Design and Synthesis of Novel Hydrazone-Linked 1,2,3-Triazole-Pyrazole Derivatives: In vitro Cytotoxicity, Antimicrobial and Molecular Docking Studies

A series of novel hydrazone-linked 1,2,3-triazole-pyrazole derivatives (7a-l) were rationally designed and synthesised through an efficient multistep synthetic strategy. The key intermediates were constructed via diazotisation–azidation followed by cycloaddition to generate the 1,2,3-triazole core, which was further functionalised to afford the target hydrazone derivatives. Final compounds were evaluated for their in vitro anticancer and antimicrobial activities.
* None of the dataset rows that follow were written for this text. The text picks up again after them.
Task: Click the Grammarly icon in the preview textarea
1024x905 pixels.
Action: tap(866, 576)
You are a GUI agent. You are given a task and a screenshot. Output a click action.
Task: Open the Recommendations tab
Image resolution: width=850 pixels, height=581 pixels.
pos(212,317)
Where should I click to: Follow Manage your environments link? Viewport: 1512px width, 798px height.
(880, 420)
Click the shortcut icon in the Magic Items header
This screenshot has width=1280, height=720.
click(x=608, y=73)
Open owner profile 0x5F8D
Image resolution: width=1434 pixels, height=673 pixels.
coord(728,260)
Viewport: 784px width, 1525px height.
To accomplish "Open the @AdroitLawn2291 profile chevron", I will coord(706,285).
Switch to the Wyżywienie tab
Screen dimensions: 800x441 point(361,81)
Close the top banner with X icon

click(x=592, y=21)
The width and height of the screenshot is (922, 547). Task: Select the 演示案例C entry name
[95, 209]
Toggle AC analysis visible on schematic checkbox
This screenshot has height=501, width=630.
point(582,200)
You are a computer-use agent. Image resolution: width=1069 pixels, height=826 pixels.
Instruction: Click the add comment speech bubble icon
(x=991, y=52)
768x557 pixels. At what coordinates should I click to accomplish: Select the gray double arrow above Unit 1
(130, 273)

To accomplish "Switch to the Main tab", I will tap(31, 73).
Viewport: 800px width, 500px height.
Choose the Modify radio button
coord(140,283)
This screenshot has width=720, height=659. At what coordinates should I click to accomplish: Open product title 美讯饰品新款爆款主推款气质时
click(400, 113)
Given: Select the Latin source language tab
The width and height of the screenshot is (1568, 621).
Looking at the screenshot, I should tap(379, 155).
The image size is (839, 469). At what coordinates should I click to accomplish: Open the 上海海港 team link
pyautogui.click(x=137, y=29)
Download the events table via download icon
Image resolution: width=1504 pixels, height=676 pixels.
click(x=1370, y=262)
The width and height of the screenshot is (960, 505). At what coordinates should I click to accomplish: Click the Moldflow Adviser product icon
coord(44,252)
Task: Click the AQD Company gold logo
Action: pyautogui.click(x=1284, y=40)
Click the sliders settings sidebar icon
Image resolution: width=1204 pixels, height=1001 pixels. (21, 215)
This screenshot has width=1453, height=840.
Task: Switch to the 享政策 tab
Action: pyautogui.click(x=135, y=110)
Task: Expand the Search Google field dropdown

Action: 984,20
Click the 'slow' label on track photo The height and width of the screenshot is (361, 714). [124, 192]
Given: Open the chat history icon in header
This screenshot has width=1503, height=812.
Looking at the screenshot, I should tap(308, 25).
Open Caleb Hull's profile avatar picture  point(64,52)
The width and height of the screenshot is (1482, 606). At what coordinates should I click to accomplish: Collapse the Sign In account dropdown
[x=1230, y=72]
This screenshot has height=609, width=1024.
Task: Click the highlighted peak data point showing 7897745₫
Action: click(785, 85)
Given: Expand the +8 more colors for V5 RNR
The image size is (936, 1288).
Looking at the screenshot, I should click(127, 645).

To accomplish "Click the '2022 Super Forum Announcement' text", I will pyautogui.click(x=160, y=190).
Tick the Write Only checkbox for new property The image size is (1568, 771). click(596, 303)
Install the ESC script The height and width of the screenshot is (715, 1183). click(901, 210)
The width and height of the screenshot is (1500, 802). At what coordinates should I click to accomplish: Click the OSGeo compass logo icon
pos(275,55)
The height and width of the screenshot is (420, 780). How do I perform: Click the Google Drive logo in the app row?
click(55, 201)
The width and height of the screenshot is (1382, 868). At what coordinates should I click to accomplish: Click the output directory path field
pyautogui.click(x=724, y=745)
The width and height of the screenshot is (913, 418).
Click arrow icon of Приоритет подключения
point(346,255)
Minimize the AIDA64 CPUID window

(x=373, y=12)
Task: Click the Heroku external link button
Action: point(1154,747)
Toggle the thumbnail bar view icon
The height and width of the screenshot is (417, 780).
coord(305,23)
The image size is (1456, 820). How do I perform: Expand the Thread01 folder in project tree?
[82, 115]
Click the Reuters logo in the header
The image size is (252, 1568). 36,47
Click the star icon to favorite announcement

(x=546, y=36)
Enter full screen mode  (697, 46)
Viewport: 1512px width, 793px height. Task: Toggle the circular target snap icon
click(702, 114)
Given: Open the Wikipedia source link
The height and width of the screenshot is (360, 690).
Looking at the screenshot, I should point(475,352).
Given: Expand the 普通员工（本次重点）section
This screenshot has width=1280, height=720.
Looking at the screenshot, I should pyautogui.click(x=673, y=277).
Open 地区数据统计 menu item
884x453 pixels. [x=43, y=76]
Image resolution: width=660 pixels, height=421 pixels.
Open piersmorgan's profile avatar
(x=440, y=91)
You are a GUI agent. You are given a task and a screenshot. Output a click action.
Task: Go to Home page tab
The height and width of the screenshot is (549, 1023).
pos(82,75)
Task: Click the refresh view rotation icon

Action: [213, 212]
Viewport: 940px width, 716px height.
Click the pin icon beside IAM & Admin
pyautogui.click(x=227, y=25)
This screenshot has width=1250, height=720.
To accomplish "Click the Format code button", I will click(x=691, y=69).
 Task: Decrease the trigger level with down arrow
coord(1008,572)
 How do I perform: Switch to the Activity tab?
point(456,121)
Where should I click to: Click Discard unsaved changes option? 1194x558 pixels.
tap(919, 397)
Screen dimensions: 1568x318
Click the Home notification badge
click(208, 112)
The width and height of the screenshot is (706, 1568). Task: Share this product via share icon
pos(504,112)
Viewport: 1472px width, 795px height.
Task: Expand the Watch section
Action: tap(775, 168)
Antiproliferative screening against selected human cancer cell lines revealed that compounds bearing electron-withdrawing substituents exhibited superior cytotoxicity compared to electron-donating analogues. Among the synthesised derivatives, 7d (p-Cl) and 7c (p-NO2) exhibited the lowest IC50 values against the MCF-7 cell line (0.10 and 0.55 µM, respectively), comparable to doxorubicin (0.92 µM) under the same conditions. In antibacterial assays, halogen and fluoro-substituted derivatives demonstrated comparatively improved activity, with compounds 7b, 7d, 7i and 7k showing notable potency. Antifungal evaluation revealed that nitro-, fluoro- and methoxy-substituted analogues, particularly 7c, 7e and 7f, displayed enhanced activity against the tested strains. Molecular docking studies suggested favourable binding interactions with selected biological targets. Based on the obtained results, it is concluded that hydrazone-linked 1,2,3-triazole-pyrazole hybrids act as promising scaffolds for further optimisation toward anticancer and antimicrobial applications.